Reliable Sources, December 28, 2008 wrote:
> KURTZ: Joining us now to examine what the media did wrong and
> right this past year, Jessica Yellin, national political
> correspondent for CNN; Amy Holmes, political contributor for CNN;
> Bill Press, host of "The Bill Press Show" on Sirius Satellite
> Radio; and Terry Smith, former media correspondent for PBS's "News
> Hour."
> ...
> URTZ: Thanks, Whoopi. When we come back, with the financial
> crisis still dominating the news, are the media doing a decent job
> of unraveling what went wrong? And how did they miss the warning
> signs over the years?
> (COMMERCIAL BREAK)
> KURTZ: Now that we're in a full-fledged recession, the newspapers
> have been filled with stories about what went wrong. But with
> $350 billion in federal bailout funds having been funneled to the
> big Wall Street banks, AIG, Fannie Mae, Freddie Mac, Citigroup,
> General Motors and Chrysler, the question is whether this
> coverage is too late and too little.
> (BEGIN VIDEOTAPE)
> KURTZ: Bill Press, we're starting to see these long, detailed
> accounts of failures at the SEC, most recently in investigating
> Bernard Madoff and his $50 billion Ponzi scheme. They didn't find
> anything wrong.
> Where were all these stories before?
> SMITH: I'd like to know the same thing. Look, two years ago, the
> SEC got some reports about Madoff, and this was kind of phony
> baloney. And they investigated it and they gave him a clean bill
> of health.
> Now, somebody has got to be covering the SEC, I think. I mean, I
> don't know those people, but somebody should have been there
> saying, wait a minute, what's going on?

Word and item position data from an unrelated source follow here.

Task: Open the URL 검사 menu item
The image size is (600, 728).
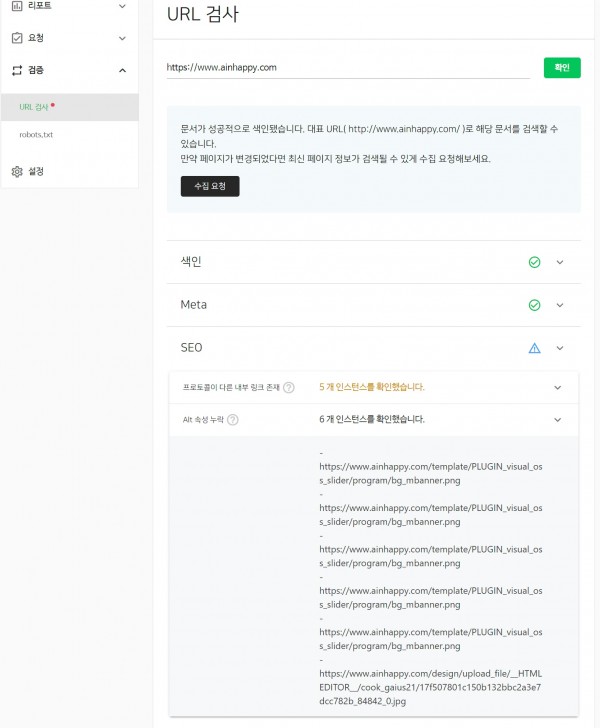Action: [34, 106]
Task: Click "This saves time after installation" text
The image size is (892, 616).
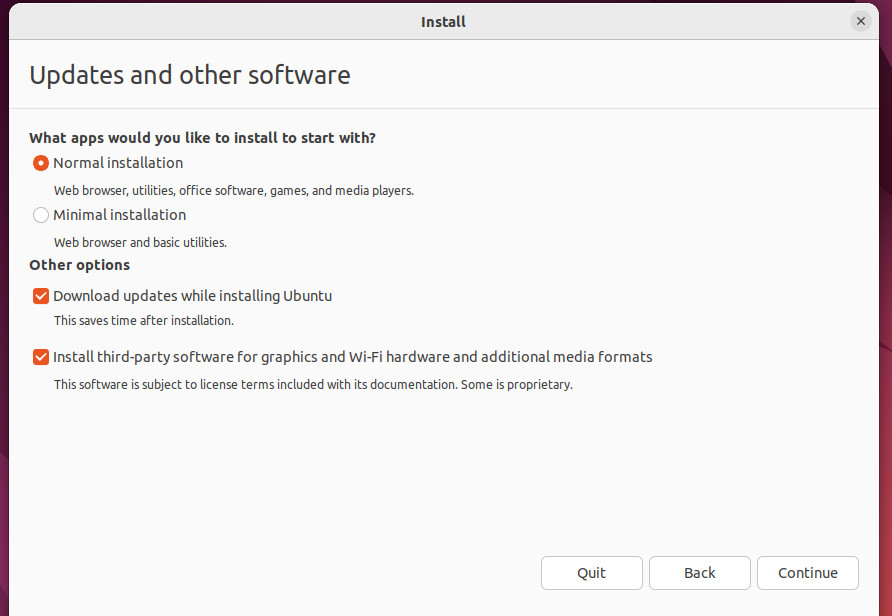Action: [143, 321]
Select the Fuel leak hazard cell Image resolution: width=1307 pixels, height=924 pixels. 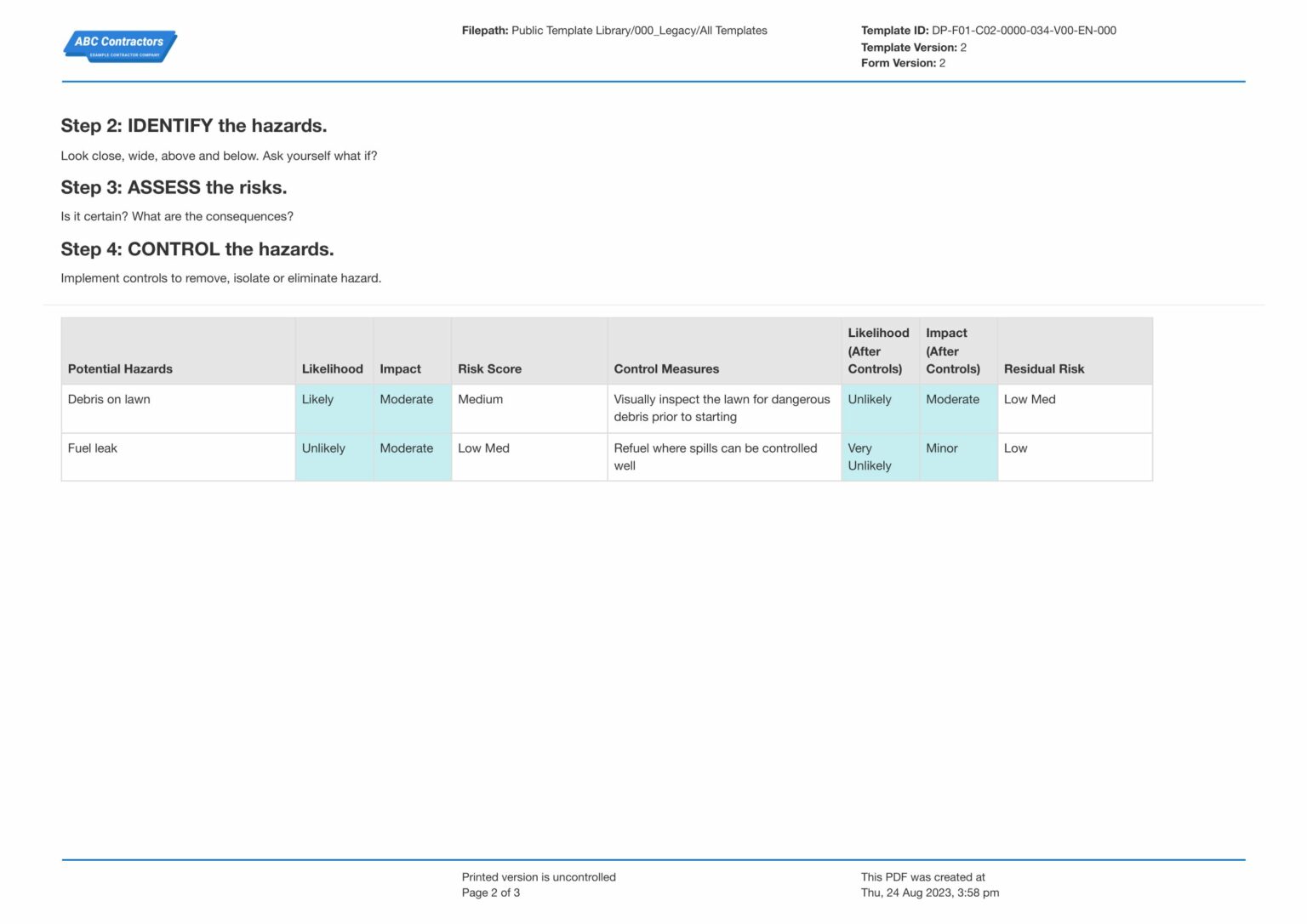point(92,448)
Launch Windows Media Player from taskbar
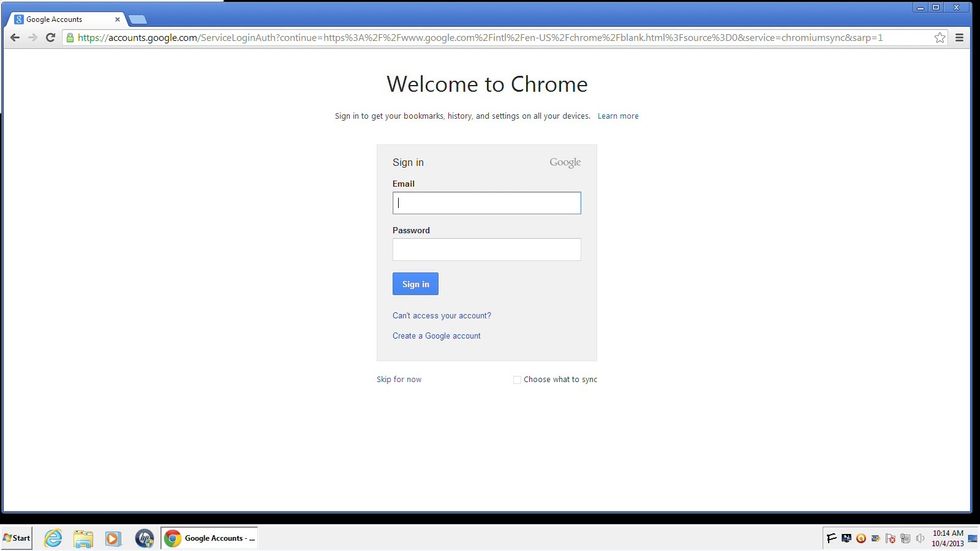 coord(113,538)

> There were no stories about it.
> KURTZ: There were some stories about risks at Fannie Mae and
> subprime loan risks and all that, some of which dated back to the
> Clinton administration. But these stories rarely made page one or
> the network newscasts. They always seemed to be back in the
> business section.
> HOLMES: But isn't the news always following the latest crisis? So
> they didn't cover it until it was a crisis.
> KURTZ: Right.
> HOLMES: And would we have paid attention if they gave us, like,
> the warning signs and the red flags...
> (CROSSTALK)
> KURTZ: That's an interesting question. We didn't get a chance to
> find out.
> PRESS: But Jessica mentioned Walter Reed. You know, The Post did
> a great job. Nobody else would have know about this story without
> "The Washington Post." The Post should have been on the Wall
> Street meltdown before we found out about it. KURTZ: And the
> "Wall Street Journal" and the "New York Times"...
> SMITH: They should have looked at the housing bubble and said
> this is out of control, and really drilled down and dug down and
> found out...
> KURTZ: There were a lot of stories about how housing prices
> couldn't continue to rise at that rate forever, but they always
> focused on the people who owned the houses. What very rarely was
> looked at was that the banks who were making the loans would run
> into trouble.
> But let me ask you, Terry, when things are going well, everybody
> is making their money, everybody is buying homes, everyone is
> selling homes, all the profits are piling up, are journalists
> reluctant a bit to be the skunk at the party?
> SMITH: I think they tend to go to sleep. In other words, they'll
> ride the good times along with everybody else, and they tend to
> not dig as deeply as they should, so that's a big problem. And it
> certainly occurred in this case. This is a D minus at best.
> YELLIN: And right now, how about all this Treasury money?
> PRESS: Thank you.
> YELLIN: The funds that went out to these banks? We can't find out
> what they're using it for, they're not going to report, and
> there's no accountability.
> PRESS: There is no follow-up, which is -- I think they're going
> to sleep now on the so-called TARP. We've put out $350 billion.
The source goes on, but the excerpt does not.